• _TASK STATEMENT_
The answer is to be all of the data below, reproduced exactly.
====
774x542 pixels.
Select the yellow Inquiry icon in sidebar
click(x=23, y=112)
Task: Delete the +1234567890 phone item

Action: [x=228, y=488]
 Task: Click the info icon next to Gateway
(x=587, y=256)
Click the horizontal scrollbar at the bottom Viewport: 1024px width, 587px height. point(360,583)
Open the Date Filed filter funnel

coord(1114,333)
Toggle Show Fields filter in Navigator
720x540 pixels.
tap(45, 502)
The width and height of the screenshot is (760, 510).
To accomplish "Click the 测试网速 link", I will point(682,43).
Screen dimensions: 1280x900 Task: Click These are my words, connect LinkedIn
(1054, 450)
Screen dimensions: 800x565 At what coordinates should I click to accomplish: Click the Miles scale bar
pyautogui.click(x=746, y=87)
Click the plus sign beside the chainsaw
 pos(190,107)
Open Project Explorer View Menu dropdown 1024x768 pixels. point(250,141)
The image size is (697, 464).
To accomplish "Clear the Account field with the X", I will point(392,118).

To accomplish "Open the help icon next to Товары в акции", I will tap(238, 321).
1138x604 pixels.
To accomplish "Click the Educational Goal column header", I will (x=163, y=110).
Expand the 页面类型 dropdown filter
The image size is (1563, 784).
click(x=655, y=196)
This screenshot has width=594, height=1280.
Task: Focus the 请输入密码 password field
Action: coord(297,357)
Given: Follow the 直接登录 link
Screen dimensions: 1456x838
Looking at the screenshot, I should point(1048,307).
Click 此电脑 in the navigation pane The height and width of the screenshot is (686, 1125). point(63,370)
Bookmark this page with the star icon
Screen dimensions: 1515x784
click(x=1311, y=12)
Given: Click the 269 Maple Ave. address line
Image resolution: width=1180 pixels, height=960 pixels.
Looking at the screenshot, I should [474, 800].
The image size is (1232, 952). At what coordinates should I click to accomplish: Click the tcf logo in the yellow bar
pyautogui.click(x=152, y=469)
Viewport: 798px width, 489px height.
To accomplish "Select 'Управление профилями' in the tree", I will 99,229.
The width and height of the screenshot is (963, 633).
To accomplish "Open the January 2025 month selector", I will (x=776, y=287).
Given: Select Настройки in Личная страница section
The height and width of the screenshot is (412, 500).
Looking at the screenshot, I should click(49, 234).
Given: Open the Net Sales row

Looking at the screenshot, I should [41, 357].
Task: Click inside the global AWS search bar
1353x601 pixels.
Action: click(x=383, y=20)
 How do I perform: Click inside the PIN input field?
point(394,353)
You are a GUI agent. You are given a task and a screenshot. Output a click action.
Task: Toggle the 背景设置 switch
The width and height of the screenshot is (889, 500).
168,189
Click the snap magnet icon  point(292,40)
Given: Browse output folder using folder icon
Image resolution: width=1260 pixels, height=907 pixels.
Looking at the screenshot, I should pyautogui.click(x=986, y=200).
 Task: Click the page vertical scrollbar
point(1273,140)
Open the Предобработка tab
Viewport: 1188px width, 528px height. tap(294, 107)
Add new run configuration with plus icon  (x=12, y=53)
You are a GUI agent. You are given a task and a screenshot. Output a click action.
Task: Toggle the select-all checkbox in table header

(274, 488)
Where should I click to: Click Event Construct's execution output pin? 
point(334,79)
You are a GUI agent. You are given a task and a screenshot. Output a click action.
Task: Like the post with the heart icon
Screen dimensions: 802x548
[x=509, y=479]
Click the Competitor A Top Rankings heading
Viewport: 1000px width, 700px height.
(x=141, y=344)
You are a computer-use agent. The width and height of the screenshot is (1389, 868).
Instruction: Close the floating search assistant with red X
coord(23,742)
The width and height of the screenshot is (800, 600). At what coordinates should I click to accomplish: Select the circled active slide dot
====
• _SOLUTION FOR THIS TASK_
774x542 pixels.
Select the yellow Inquiry icon in sidebar
click(x=23, y=112)
Task: Delete the +1234567890 phone item

Action: [x=228, y=488]
 Task: Click the info icon next to Gateway
(x=587, y=256)
Click the horizontal scrollbar at the bottom Viewport: 1024px width, 587px height. point(360,583)
Open the Date Filed filter funnel

coord(1114,333)
Toggle Show Fields filter in Navigator
720x540 pixels.
tap(45, 502)
The width and height of the screenshot is (760, 510).
To accomplish "Click the 测试网速 link", I will point(682,43).
Screen dimensions: 1280x900 Task: Click These are my words, connect LinkedIn
(1054, 450)
Screen dimensions: 800x565 At what coordinates should I click to accomplish: Click the Miles scale bar
pyautogui.click(x=746, y=87)
Click the plus sign beside the chainsaw
 pos(190,107)
Open Project Explorer View Menu dropdown 1024x768 pixels. point(250,141)
The image size is (697, 464).
To accomplish "Clear the Account field with the X", I will point(392,118).

To accomplish "Open the help icon next to Товары в акции", I will tap(238, 321).
1138x604 pixels.
To accomplish "Click the Educational Goal column header", I will (x=163, y=110).
Expand the 页面类型 dropdown filter
The image size is (1563, 784).
click(x=655, y=196)
This screenshot has width=594, height=1280.
Task: Focus the 请输入密码 password field
Action: coord(297,357)
Given: Follow the 直接登录 link
Screen dimensions: 1456x838
Looking at the screenshot, I should point(1048,307).
Click 此电脑 in the navigation pane The height and width of the screenshot is (686, 1125). point(63,370)
Bookmark this page with the star icon
Screen dimensions: 1515x784
click(x=1311, y=12)
Given: Click the 269 Maple Ave. address line
Image resolution: width=1180 pixels, height=960 pixels.
Looking at the screenshot, I should [474, 800].
The image size is (1232, 952). At what coordinates should I click to accomplish: Click the tcf logo in the yellow bar
pyautogui.click(x=152, y=469)
Viewport: 798px width, 489px height.
To accomplish "Select 'Управление профилями' in the tree", I will 99,229.
The width and height of the screenshot is (963, 633).
To accomplish "Open the January 2025 month selector", I will (x=776, y=287).
Given: Select Настройки in Личная страница section
The height and width of the screenshot is (412, 500).
Looking at the screenshot, I should click(49, 234).
Given: Open the Net Sales row

Looking at the screenshot, I should [41, 357].
Task: Click inside the global AWS search bar
1353x601 pixels.
Action: click(x=383, y=20)
 How do I perform: Click inside the PIN input field?
point(394,353)
You are a GUI agent. You are given a task and a screenshot. Output a click action.
Task: Toggle the 背景设置 switch
The width and height of the screenshot is (889, 500).
168,189
Click the snap magnet icon  point(292,40)
Given: Browse output folder using folder icon
Image resolution: width=1260 pixels, height=907 pixels.
Looking at the screenshot, I should pyautogui.click(x=986, y=200).
 Task: Click the page vertical scrollbar
point(1273,140)
Open the Предобработка tab
Viewport: 1188px width, 528px height. tap(294, 107)
Add new run configuration with plus icon  (x=12, y=53)
You are a GUI agent. You are given a task and a screenshot. Output a click action.
Task: Toggle the select-all checkbox in table header

(274, 488)
Where should I click to: Click Event Construct's execution output pin? 
point(334,79)
You are a GUI agent. You are given a task and a screenshot. Output a click action.
Task: Like the post with the heart icon
Screen dimensions: 802x548
[x=509, y=479]
Click the Competitor A Top Rankings heading
Viewport: 1000px width, 700px height.
(x=141, y=344)
You are a computer-use agent. The width and height of the screenshot is (1389, 868).
Instruction: Close the floating search assistant with red X
coord(23,742)
The width and height of the screenshot is (800, 600). At what coordinates should I click to accomplish: Select the circled active slide dot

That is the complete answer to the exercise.